Essentially, according to journalist Nick Curtis, he had done so by dressing as lamb when he’d reached the mutton stage. Specifically, Curtis considered that he had overdone “the out-of-Oval-Office look in a leather (or was it pleather?) jacket paired with dark wash jeans, brown lace-ups, a grey shirt unbuttoned to expose a white T-shirt, shades and a natty little floral tote. ‘I’M FINE,’ the outfit screamed. ‘I’M ON HOLIDAY FOREVER NOW. I DON’T HAVE A CARE WHILE THE WORLD GOES UP IN FLAMES. Or I want to bring back Starsky and Hutch.

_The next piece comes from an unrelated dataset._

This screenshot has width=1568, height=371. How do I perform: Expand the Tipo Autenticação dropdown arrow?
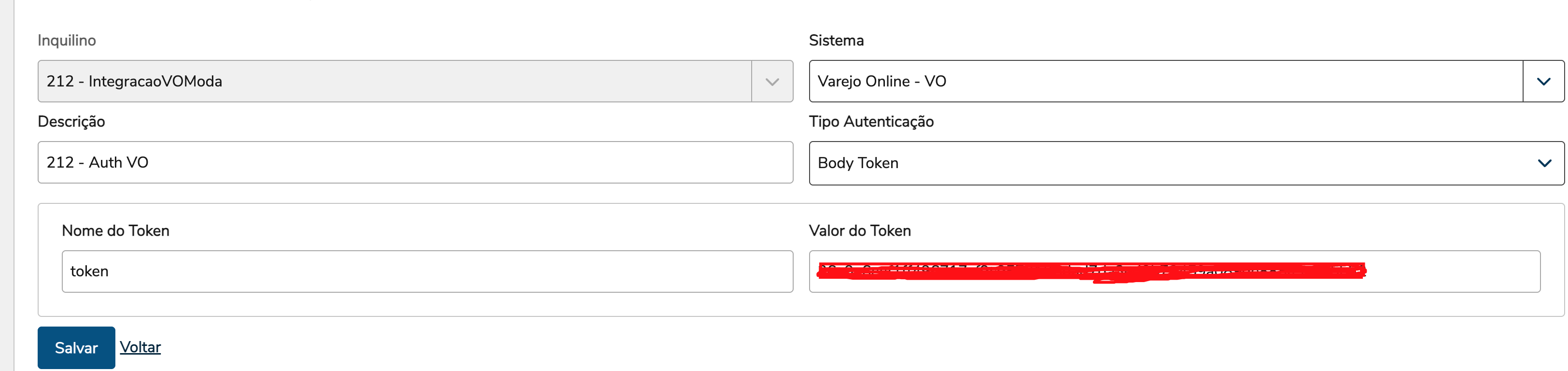[x=1544, y=163]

“Where to start? The shoes are a too-calculated attempt to add gravitas to an ensemble he’s too old for. The rather camp bag is a blunt signifier of nonchalance while the chunky belt buckle, contradictorily, is the sort of thing middle-aged men wear to big up their virility. The T-shirt (or was it, gulp, a vest?) strikes a further, false, old-mannish note: if it’s cold, man, do up your buttons! The shades, at least, are good. And, as always, the salt-and-pepper hair works. But with this outfit we have to acknowledge that Obama has fallen from his style pedestal.”

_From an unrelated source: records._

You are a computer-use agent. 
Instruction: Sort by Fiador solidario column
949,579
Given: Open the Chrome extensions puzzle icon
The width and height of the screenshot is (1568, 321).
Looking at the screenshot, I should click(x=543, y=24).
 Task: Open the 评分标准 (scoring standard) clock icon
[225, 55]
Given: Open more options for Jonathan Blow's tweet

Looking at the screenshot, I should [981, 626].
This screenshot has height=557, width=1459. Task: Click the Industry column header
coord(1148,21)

Actually, in my not-very-humble-feeling opinion, Nick Curtis just needs to get out more. Then he’d see that we oldsters, baby boomers, seniors, call us what you like, have thrown away the rule book on age-appropriate wear, and more than a few other golden oldie rule books too.
As 62-year-old author Hilary Boyd said in 2012, “I’m finally beginning to understand the benefits of age. It’s all about freedom. I now feel I’m free to make choices based on my own desires, not necessarily on what I ought to do. My friend calls it ‘the f— factor.’”

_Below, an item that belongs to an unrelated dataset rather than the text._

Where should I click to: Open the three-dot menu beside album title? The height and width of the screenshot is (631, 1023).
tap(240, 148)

So, as Curtis is starting to shade into our vintage (I see from somewhere else that he’s breached 50), maybe he should be looking and learning, and then taking a leaf from our books (written by the new go-to demographic), rather than us from his.
As active demonstrators of our clothing freedom, let’s not be shamed by the likes of him. Instead, let’s be a public statement of continuing to do our own thing, by wearing a range of clothes that we like, without assessing their age-appropriateness, which – for women of my age – includes the cardinal rule of always wearing sleeves to cover up those saggy arms, however hot the weather. Craazzy!
But, while we can all take individual steps like that, maybe we also need to cast our nets further, such as getting into the forms of social media that can go viral. And, in the area of dress, for example, we could look at what Ari Seth Cohen did for great old New York fashionistas with his blog site and later documentary on Advanced Style.
Why don’t we do local offshoots, and even have filmed street fashion parades, maybe? And perhaps we could co-opt the powers that be at Yours magazine, which is providing real life positive messages for women over 50, and which includes a great regular feature “Street style: what you’re wearing in…..”, in which they show some of the smart and eye-catching gear worn by women (and a scattering of men) of a wide range of older ages in various locations around Australia.
In the matter of dress, as in so many other areas, let’s work on ways and means of visibly discarding the negative stereotypes of ageing.
PS – The way that I saw the photo of Obama in said gear, that accompanied Curtis’s article, was that he actually looked pretty terrific. And very cool. It is, after all then, all about the eye of the beholder. And how we can change that.